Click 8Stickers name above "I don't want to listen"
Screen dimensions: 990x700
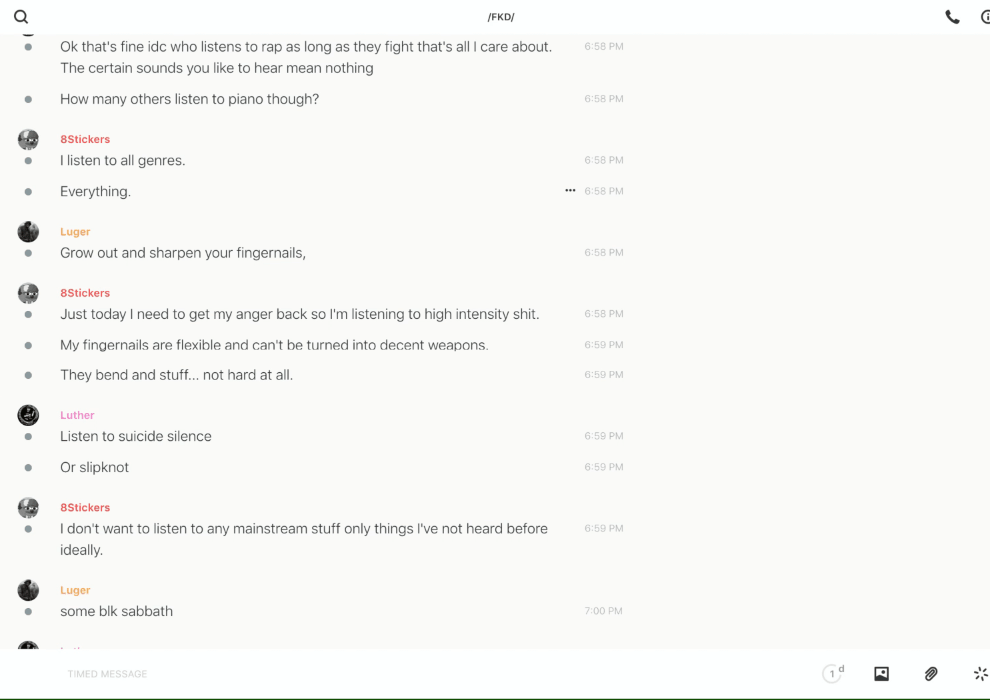coord(85,508)
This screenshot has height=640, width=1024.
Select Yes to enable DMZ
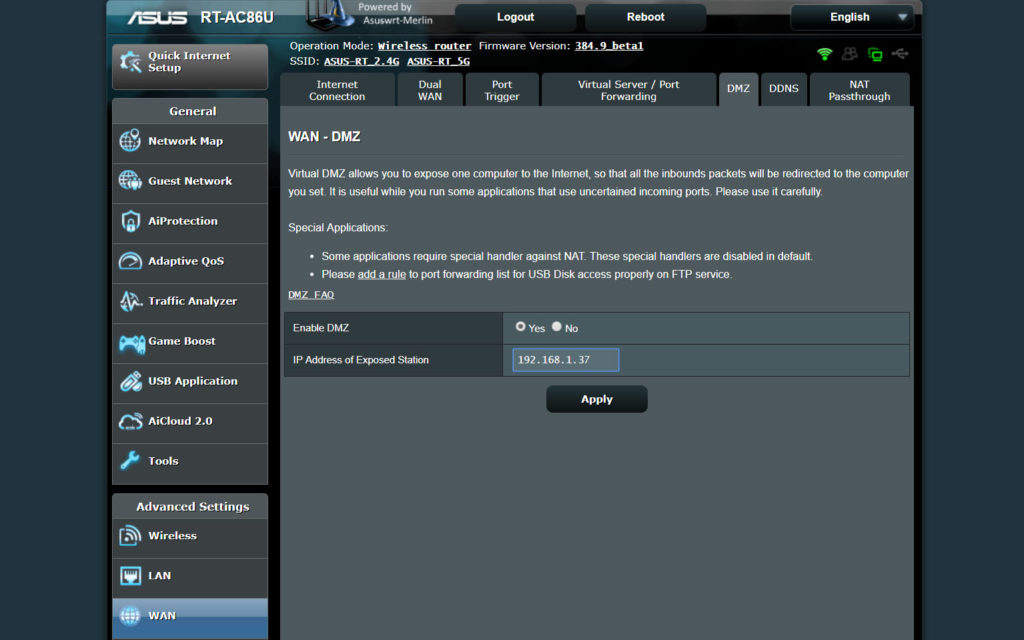(521, 327)
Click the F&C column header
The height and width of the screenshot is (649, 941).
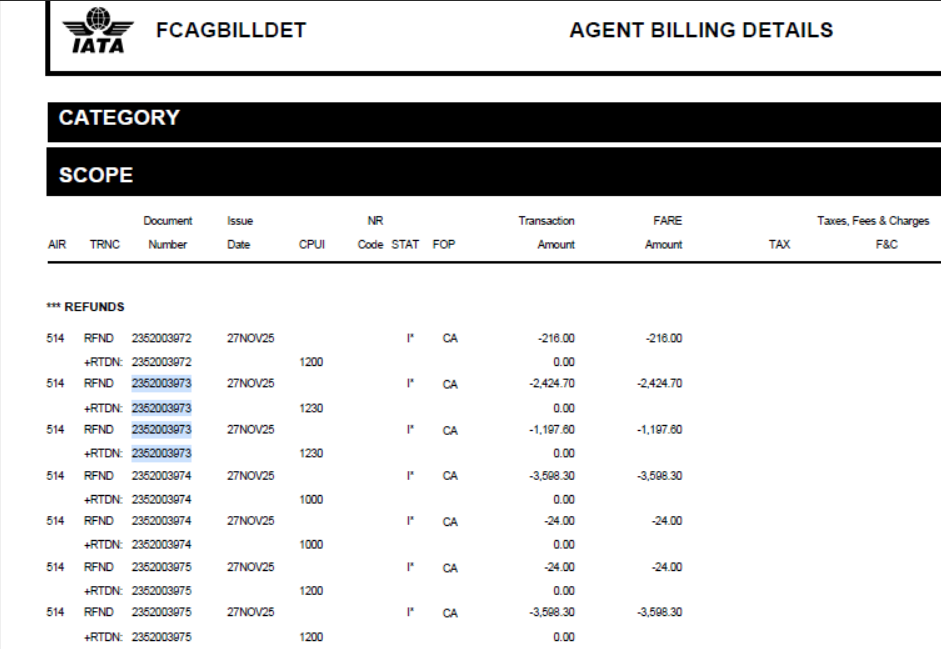tap(886, 244)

· · ·

(Task instructions): Gather every line of the material above that contains the word "Click". Copy each line unchanged, and count a match only if its capitalization is the same.

(Response below):
Click 8Stickers name above "I don't want to listen"
Click the F&C column header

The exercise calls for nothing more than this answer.